[ad_1]

## A high-level overview

Machine learning comes from the idea that machines can learn to program themselves instead of having to be manually programmed. This is because originally, in order to go through routes of logic to find answers, programmers had to manually create if, elif and else statements for the computer to follow to reach the optimal answer (see the amazing book if/then by Jill Lepore). This was a heavy burden on programmers especially when the logic was very complex. Such a burden then led to the idea that computers could be able to learn this logic for themselves based on existing data. In doing so the computers would essentially assign weights, values or statements to the logic flows to get similar or better answers than if they were manually programmed. This would both reduce the burden on the programmer while allowing for more complex and accurate programs than any human could develop.

Since the original idea of machine learning, the field has developed considerably to encompass a wide variety of different techniques and algorithms.

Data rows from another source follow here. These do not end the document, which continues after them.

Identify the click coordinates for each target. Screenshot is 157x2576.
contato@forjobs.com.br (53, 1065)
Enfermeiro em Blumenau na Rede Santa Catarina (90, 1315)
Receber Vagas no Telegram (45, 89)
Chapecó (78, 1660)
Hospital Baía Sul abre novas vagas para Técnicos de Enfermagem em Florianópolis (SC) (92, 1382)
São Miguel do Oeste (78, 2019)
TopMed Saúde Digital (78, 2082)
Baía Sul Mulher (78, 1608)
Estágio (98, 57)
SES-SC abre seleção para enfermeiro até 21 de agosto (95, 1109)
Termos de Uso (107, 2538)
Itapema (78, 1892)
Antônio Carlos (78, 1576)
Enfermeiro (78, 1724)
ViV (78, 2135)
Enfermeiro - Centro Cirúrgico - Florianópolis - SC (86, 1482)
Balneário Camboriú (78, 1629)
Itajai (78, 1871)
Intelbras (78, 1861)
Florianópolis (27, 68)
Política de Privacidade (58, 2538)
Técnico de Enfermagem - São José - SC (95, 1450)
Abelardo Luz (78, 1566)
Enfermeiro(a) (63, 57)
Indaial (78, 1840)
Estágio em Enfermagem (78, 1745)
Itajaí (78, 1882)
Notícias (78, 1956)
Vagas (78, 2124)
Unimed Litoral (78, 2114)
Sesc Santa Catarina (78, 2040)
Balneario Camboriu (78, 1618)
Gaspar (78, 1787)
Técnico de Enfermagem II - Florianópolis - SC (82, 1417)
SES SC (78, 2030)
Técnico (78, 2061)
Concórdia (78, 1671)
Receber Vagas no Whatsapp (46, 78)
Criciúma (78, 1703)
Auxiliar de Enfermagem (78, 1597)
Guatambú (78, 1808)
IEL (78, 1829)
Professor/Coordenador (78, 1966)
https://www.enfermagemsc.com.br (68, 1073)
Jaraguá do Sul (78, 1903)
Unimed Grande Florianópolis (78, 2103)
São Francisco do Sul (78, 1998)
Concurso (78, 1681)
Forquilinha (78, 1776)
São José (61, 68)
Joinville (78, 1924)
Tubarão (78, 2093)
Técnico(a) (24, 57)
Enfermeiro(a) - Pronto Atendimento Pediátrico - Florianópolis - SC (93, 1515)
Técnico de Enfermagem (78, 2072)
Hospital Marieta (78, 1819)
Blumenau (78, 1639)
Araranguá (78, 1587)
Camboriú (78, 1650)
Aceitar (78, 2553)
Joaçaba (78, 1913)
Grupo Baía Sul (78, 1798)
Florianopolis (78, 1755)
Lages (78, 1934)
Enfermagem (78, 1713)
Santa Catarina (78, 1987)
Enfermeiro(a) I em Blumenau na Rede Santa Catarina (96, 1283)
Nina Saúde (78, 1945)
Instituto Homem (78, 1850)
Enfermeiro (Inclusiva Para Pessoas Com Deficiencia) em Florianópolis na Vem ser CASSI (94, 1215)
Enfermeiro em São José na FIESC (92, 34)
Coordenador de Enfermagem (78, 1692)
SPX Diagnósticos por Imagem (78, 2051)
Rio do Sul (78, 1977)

This includes models such as Kmeans clustering to identify groups of data points, random forest regression to predict individual values, and support vector machines to predict which groups data points belong to. While these models have developed over time, arguably the key development has been the democratisation of machine learning through the development of a broad number of open source packages and the wide availability of open source datasets. This means that anyone with a computer (arguably a computer isn’t even needed anymore) can implement a machine learning solution on a dataset. The wide variety of techniques and ease of access can make navigating the world of machine learning quite difficult sometimes though. This article aims to provide a high-level to aid in navigating this broad and continually developing community.

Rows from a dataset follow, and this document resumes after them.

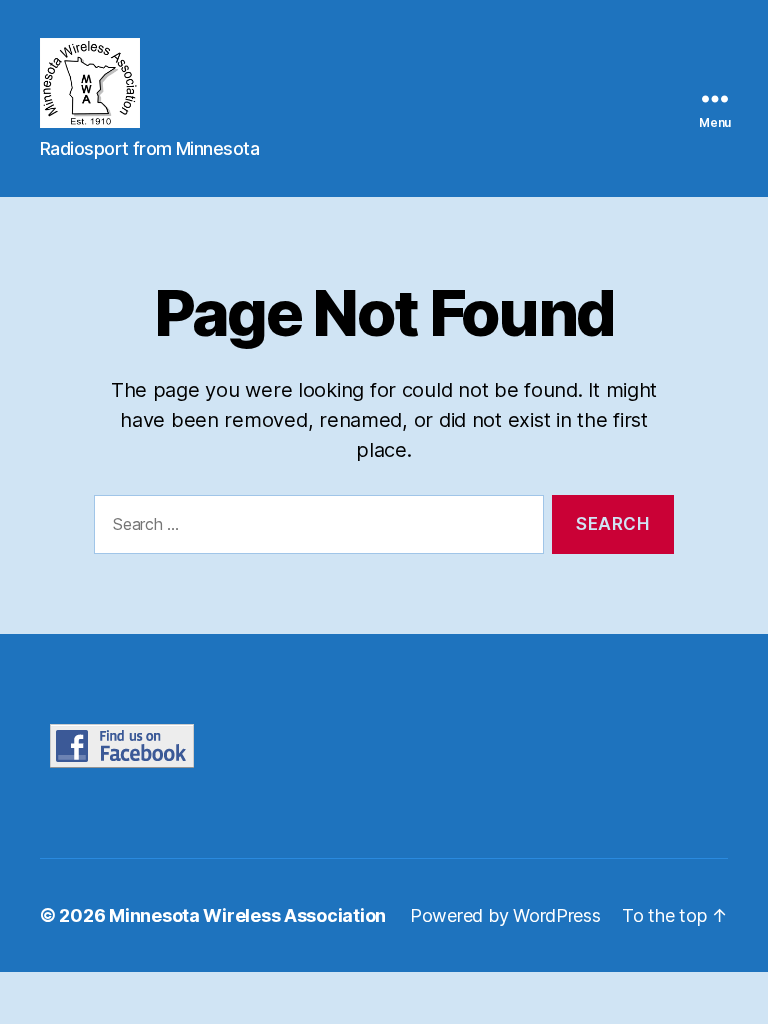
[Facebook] (222, 746)
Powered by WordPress (505, 915)
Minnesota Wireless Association (247, 915)
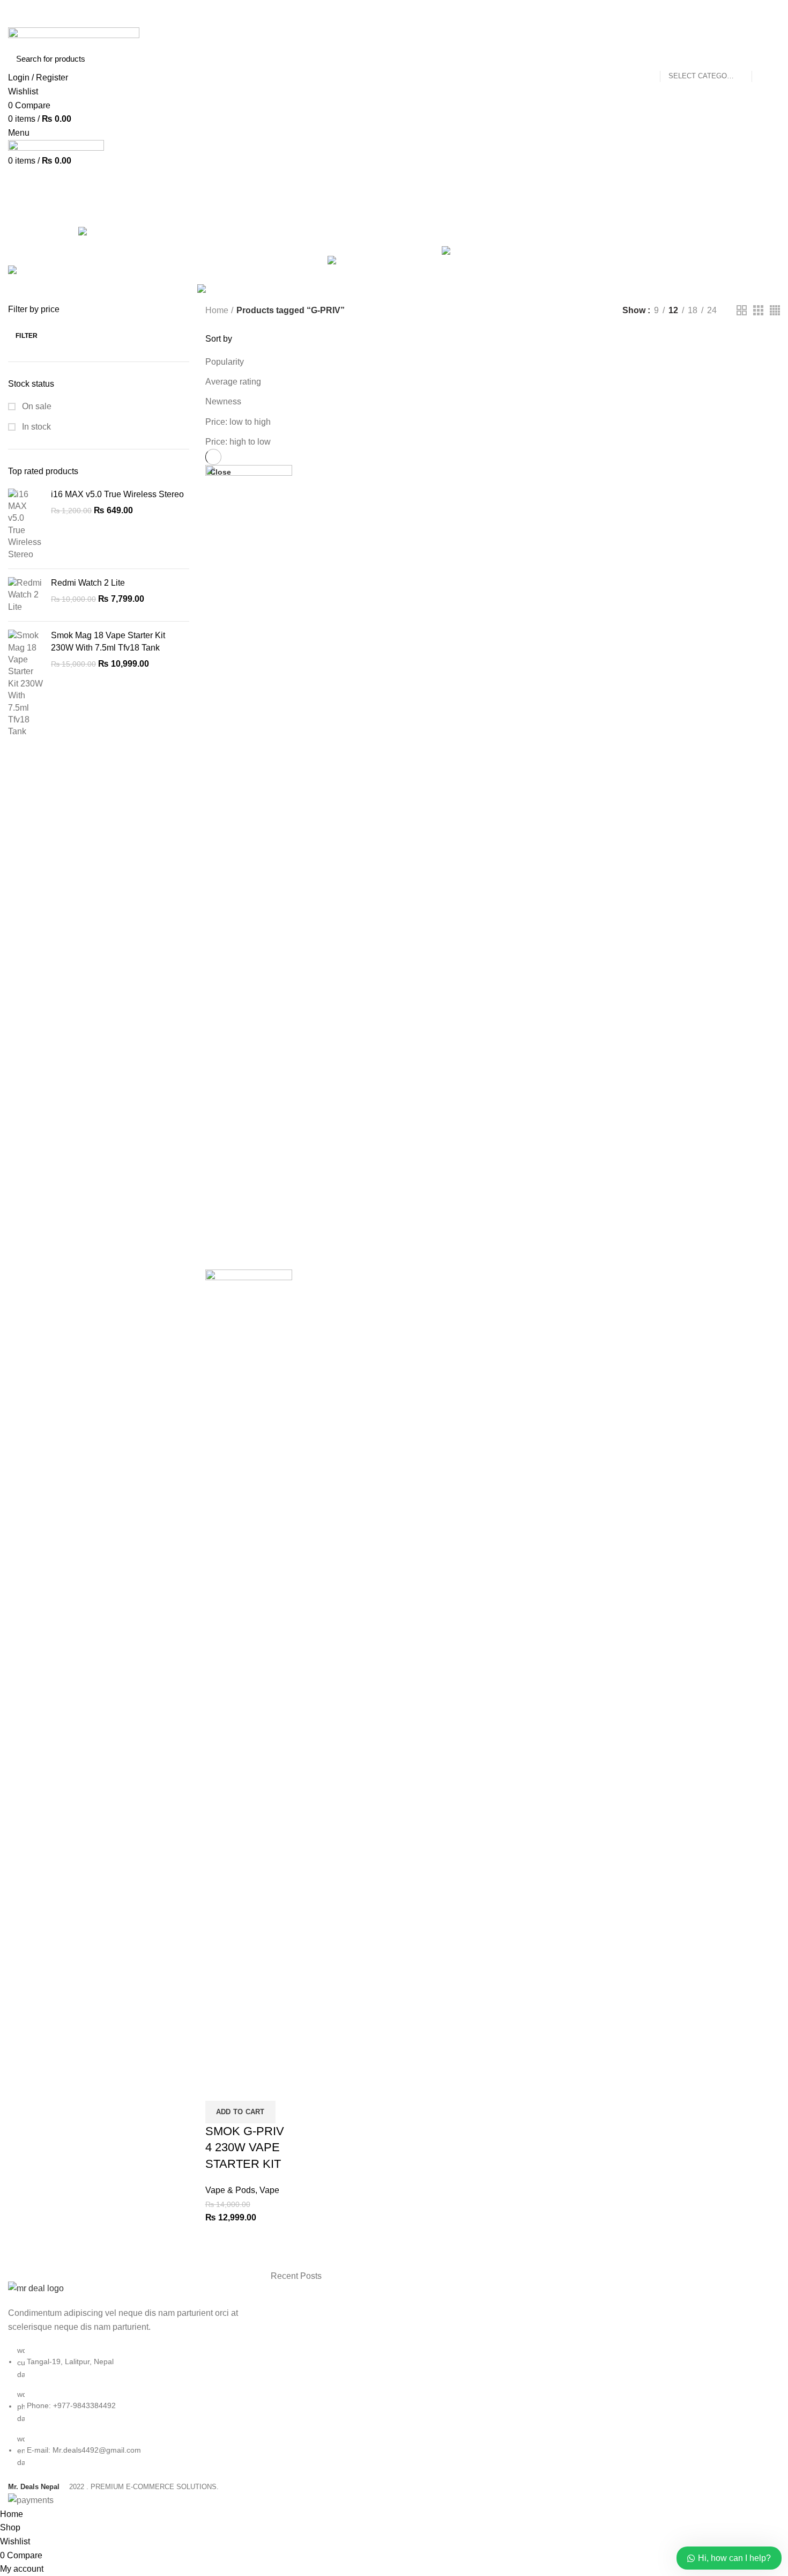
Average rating (233, 381)
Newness (223, 401)
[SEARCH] (765, 58)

The first place to start is the idea that machine learning can be split into two main lines of work: supervised learning and unsupervised learning. In the former, the computer is passed already defined target points, or outcomes, that the model can use to learn against, while in the latter there is no defined target and the final result can be open to interpretation. This can be split further as supervised learning encompasses regression problems, where the target variable is continuous, and classification problems, where the target variable is categorical. Then, under unsupervised learning, we have clustering where the aim is to find patterns and/or groups from the data without an already predefined target. These groups can be defined as follows:

## Regression

Regression is the most common machine learning task that is performed. The aim of this group of models is to be able to predict and/or model the precise value of a target variable. Examples of this include predicting house prices based on factors such as the number of bedrooms, location, number of toilets and size, or modeling the height of individuals based on economic, social and environmental factors. The key thing for this is that the target variable is continuous and we are aiming to model the precise value with the specified inputs.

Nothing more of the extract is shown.